=== Provided text ===
Have you ever read the nutrition facts on your favorite snack bar? 100 calories here… 45g of sugar there…
That’s not much, right?
Well, it can be. And it could be particularly problematic if you’re trying to lose weight, or even just maintain it.
It’s not just the calories. It’s the blood sugar spike that causes fat storage and a blood sugar roller coaster. It’s the leptin resistance (inability to be satisfied and feel full). It’s the declining awareness of true hunger. It’s the digestive issues that result from piling more food upon food upon food before it has had a chance to digest–bloating, gas, toxin buildup causing bad breath, belching.
It’s the added stress on your system trying to process all that food and protect you from toxins and other natural byproducts of digestion. It’s the stress on your productivity as your system allocates resources to digestion, pulling them away from your brain, causing brain fog. It’s the stress on you as you wonder why you don’t feel great and energized.
And its the accumulation of all of this that makes you feel like crap, feel sluggish, feel bad about your body, and want to eat more (usually sugar or carbs) for that transient high in which your brain receive a hit serotonin and dopamine.
It’s a problem. And it’s one I suffered from for a long time. To be quite honest, occasionally I fall victim to the snack monster again (usually around the holidays or during a stressful time.)
=== Entries provided ===
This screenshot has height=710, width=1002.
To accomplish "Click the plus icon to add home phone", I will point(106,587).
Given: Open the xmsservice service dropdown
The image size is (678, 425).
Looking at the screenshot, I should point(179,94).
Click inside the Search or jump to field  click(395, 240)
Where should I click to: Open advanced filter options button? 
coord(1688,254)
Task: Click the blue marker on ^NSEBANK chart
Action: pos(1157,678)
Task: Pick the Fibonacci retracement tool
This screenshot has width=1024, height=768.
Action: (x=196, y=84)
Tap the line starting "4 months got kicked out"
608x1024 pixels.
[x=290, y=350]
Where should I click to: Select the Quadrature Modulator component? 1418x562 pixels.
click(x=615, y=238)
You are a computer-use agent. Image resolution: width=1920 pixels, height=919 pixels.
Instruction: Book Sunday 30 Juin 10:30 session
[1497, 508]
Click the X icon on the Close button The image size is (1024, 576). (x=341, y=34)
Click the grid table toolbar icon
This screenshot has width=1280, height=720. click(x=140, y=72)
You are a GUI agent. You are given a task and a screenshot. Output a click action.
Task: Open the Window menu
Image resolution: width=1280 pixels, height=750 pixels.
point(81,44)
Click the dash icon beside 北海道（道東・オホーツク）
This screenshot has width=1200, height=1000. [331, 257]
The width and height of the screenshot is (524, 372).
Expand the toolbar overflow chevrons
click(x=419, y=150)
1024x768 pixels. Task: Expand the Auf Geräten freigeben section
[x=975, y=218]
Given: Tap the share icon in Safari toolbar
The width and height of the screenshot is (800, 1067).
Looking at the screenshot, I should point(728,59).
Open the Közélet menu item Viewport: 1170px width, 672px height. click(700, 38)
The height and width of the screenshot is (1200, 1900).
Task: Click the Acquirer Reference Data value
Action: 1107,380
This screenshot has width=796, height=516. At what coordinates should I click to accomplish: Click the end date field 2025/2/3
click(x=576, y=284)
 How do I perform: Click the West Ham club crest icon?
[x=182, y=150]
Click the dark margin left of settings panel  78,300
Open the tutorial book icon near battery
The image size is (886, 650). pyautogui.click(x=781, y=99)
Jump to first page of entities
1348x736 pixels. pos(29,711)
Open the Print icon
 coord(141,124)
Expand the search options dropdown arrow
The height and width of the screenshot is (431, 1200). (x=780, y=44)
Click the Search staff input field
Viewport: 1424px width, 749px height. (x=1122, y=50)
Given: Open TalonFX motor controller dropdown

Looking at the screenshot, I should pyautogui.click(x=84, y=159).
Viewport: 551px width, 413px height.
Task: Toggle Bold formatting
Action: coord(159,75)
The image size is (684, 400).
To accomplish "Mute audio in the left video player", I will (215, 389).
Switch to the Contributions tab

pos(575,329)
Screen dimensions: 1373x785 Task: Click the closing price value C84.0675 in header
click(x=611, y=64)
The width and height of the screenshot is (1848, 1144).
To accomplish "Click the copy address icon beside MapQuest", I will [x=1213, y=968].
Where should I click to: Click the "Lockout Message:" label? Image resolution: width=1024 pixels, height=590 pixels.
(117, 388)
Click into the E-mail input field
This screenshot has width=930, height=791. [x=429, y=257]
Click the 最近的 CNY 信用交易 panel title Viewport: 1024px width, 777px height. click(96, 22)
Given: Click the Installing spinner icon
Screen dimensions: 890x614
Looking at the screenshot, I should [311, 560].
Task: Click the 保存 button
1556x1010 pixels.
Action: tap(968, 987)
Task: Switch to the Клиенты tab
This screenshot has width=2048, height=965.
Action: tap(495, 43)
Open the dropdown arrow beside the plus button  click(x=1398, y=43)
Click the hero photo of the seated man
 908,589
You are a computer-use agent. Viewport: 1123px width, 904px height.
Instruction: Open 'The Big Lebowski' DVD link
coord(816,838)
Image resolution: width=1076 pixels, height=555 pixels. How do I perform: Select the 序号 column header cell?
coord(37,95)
===
**Questions to answer**
**1.** Translate this sentence from the passage on snacking into Spanish: "It’s the stress on you as you wonder why you don’t feel great and energized."
**2.** Write the next part of the passage on snacking, picking up after its final sentence.

**Outputs by task**
**1.** Es el estrés que sientes al preguntarte por qué no te sientes bien ni lleno de energía.

**2.**
So, what can you do to break this vicious cycle?
Start with mindfulness. Increase your awareness. Develop your mind-body connection. Learn to recognize true hunger. Begin to feel what your body needs, what its really asking for, and honor that.
Maybe it’s rest. Maybe it’s water. A chat with a friend. A walk outside. Playtime. A break from work, the computer screen, the phone.
Ask yourself, and begin to really listen, am I hungry? Is my body in need of caloric nourishment? Is my body thirsty?
Or is it in need of other nourishment–love, touch, deep sleep, movement, sunshine, fresh air, deep breaths, freedom from restrictive clothing, less sugar, less calories, less frequent eating?
Let your body be your guide, awareness be your translator, and mindfulness be your aspiration. Acknowledge and live in the wisdom of the body.